Continued from Coffin Bay.
February 24th, our departure day from Coffin Bay, was going to be a long day of sailing. Once the front that was bringing rain passed, the wind was forecast to swing to the SW, the perfect direction for heading east. However once past Avoid Bay there would be no safe anchorages until east of Cape Carnot. We departed in rain and darkness at 06:15 and resolved to sail east as far as possible.
We raised the spinnaker at 11:25 and 2 hours later we finally rounded Point Whidbey and headed east. Unusually for South Australian waters, the sea fog persisted well into the afternoon.
|Price Island rises from the fog.|
By 17:00 we were south of Price Island, and shortly afterwards we crossed our outbound track, thereby circumnavigating the Island. About this time a curious seal chased us for about 5 minutes, likely attracted by the lures we were trolling behind us. An hour later the wind finally shifted to the SW and we unfurled the gennaker. We were making a respectable 5.8 knots from the 10 knot breeze.
At 22:25 we were due south of Cape Carnot, 1 mile north of Liguanea Island. We could either pass the Cape and turn north for Fishery Bay (34°54.9'S 135°41.1'E), 7 miles away, with shelter from the SW thru the NE, or continue on to Williams Island, 18 miles away. We chose to push on, arriving at Williams Island at 02:00. We'd sailed 90 nautical miles since leaving Coffin Bay.
The waters around Cape Catastrophe can be challenging. The Cape is so named because Captain Matthew Flinders lost 8 of his crew when their long boat capsized nearby. Strong tidal currents flow through Thorny Passage, so the key thing is to avoid sailing in the Passage or around the Cape when an ebb flow opposes the swell and seas. Also, keep in mind that the nearest tidal station is Taylors Landing (34°51.30'S 135°57.62'E) which is 8 nautical miles north of the Cape, so the tide will still be ebbing at the Cape when it is low tide at Taylors.
|Williams Island, with the Jussieu Peninsula in the background.|
The next morning, while my crew enjoyed a sleep-in, I kayaked ashore and climbed to the lighthouse, which offered some lovely views.
|Williams Island Lighthouse.|
|Looking north from Williams Island.|
|Kangaroo enjoying Memory Cove.|
Despite frenetic shouting from my crew, I'd managed to drop the anchor on the only patch of seagrass within 75 m of the beach! Sure enough, within minutes we were drifting backwards at a rate of knots. We re-anchored closer to shore, but I'd broken my own rule of never anchoring with the dinghy under tow and the dinghy painter was now fouled on Arriba's port rudder. Andrew volunteered to jump in and untangle the painter, which was straightforward. In the process, he discovered this massive bundle of nylon rope wrapped around the port prop, which needed to be cut off.

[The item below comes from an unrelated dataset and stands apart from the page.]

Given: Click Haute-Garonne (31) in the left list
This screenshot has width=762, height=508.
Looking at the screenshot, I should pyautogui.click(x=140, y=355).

After brunch, confident that our anchor was now holding firm, we trundled off in the direction of West Point. The coastal views were quite spectacular.
|Cape Catastrophe seen from the west.|
|Enjoying the view from Ivys Leap.|
|Liam on the bow.|
The next morning we departed at 07:45. Rumor had it that there was a sea cave on the eastern side of the Island so large that an island resident once moored his yacht there. We spotted the opening to the cave as we passed by, sans yacht though.
|Sea cave entrance, Wedge Island.|
|Cape Spencer Lighthouse, Yorke Peninsula.|
|Troubridge Hill Lighthouse, Yorke Peninsula.|
|Sunset over Troubridge Point.|
We briefly considered going ashore, but the discovery of a 2001 Penfold's St Henri on board sealed the deal and we decided to stay on board to enjoy wine and cheese.
The next morning, February 27th, we departed at 07:25. The forecast SE wind arrived too late in the day to help us much. I consider 5 knots to be the minimum speed when cruising so, for the first time since leaving a week earlier, we motor sailed most of the day to maintain our speed. At 15:43 we were back at North Haven, having traveled 506 nautical miles (937 km). We'd sailed from Adelaide to Coffin Bay and back in a week, enjoying great company, fabulous sailing conditions and some spectacular anchorages (our route).